▶ Request
Present the rows below as a Markdown table with two columns, Num for the row number and Line for the line. Skip blank lines and omit the pictures.

▶ Source records

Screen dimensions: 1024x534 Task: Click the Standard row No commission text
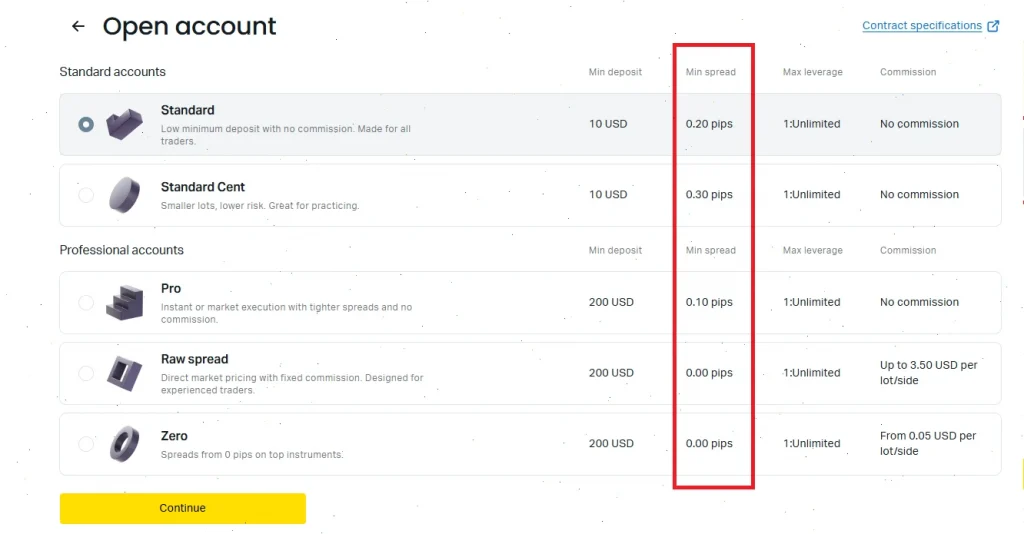(919, 124)
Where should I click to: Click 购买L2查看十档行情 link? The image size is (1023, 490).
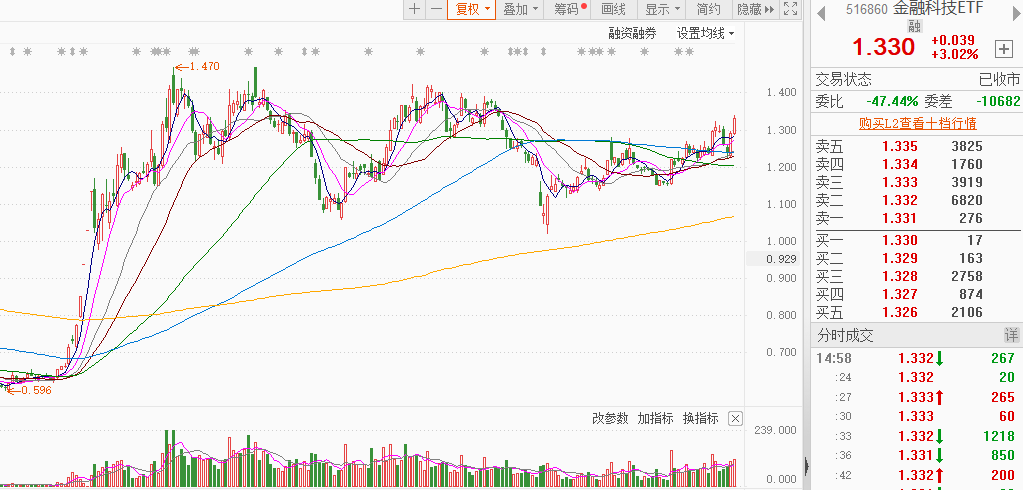[917, 123]
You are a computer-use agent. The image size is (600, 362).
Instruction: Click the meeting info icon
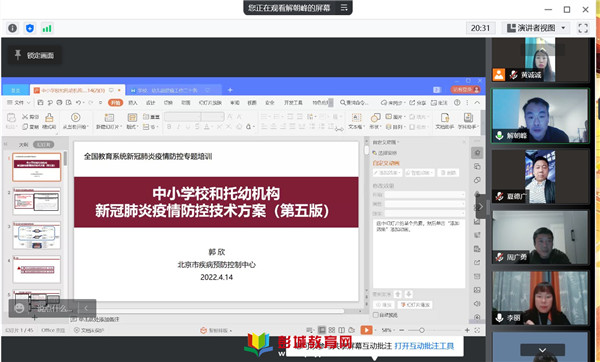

▶ Task response
| Num | Line |
|---|---|
| 1 | Screen dimensions: 1024x534 Task: Click the Standard row No commission text |
| 2 | (919, 124) |
| 3 | Where should I click to: Click 购买L2查看十档行情 link? The image size is (1023, 490). |
| 4 | [917, 123] |
| 5 | You are a computer-use agent. The image size is (600, 362). |
| 6 | Instruction: Click the meeting info icon |